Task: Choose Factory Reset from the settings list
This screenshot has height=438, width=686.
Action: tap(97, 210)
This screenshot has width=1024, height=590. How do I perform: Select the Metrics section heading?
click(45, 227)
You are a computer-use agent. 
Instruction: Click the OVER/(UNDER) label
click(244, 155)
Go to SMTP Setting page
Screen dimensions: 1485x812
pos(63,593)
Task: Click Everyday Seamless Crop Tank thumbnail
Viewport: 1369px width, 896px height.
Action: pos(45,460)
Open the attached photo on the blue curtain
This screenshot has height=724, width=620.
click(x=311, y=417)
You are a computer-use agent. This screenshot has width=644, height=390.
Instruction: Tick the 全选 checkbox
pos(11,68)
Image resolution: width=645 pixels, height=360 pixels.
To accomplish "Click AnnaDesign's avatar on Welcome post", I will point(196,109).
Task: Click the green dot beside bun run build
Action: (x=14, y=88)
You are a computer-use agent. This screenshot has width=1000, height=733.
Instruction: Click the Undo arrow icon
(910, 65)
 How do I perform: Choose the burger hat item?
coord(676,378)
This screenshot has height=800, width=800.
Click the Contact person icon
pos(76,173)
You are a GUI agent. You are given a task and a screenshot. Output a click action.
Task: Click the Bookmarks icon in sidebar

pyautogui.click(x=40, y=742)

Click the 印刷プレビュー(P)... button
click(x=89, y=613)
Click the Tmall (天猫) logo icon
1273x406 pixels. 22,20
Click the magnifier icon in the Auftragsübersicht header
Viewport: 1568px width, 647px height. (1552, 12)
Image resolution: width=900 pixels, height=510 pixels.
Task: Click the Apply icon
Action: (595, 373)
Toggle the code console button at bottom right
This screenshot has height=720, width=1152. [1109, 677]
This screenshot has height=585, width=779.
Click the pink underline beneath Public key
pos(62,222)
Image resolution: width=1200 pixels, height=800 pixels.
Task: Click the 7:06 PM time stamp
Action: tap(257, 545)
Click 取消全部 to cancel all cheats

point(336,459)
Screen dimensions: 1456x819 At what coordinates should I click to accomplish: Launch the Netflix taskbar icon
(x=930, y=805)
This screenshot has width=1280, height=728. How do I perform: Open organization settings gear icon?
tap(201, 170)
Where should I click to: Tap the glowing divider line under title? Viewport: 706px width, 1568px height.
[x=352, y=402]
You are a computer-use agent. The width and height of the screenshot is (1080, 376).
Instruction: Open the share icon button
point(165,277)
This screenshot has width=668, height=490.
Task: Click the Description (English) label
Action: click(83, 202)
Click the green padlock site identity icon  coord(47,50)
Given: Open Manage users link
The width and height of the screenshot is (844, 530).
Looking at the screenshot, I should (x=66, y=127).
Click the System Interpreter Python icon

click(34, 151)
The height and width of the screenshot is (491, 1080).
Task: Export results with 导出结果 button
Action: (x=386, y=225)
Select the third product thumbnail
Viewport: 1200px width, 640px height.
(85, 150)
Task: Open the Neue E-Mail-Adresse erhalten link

* Problem requirements
From the line holding "Image resolution: width=645" to the line holding "This screenshot has height=585, width=779.", inclusive, restate each line above exactly as written.

* Solution to this task
Image resolution: width=645 pixels, height=360 pixels.
To accomplish "Click AnnaDesign's avatar on Welcome post", I will point(196,109).
Task: Click the green dot beside bun run build
Action: (x=14, y=88)
You are a computer-use agent. This screenshot has width=1000, height=733.
Instruction: Click the Undo arrow icon
(910, 65)
 How do I perform: Choose the burger hat item?
coord(676,378)
This screenshot has height=800, width=800.
Click the Contact person icon
pos(76,173)
You are a GUI agent. You are given a task and a screenshot. Output a click action.
Task: Click the Bookmarks icon in sidebar

pyautogui.click(x=40, y=742)

Click the 印刷プレビュー(P)... button
click(x=89, y=613)
Click the Tmall (天猫) logo icon
1273x406 pixels. 22,20
Click the magnifier icon in the Auftragsübersicht header
Viewport: 1568px width, 647px height. (1552, 12)
Image resolution: width=900 pixels, height=510 pixels.
Task: Click the Apply icon
Action: (595, 373)
Toggle the code console button at bottom right
This screenshot has height=720, width=1152. [1109, 677]
This screenshot has height=585, width=779.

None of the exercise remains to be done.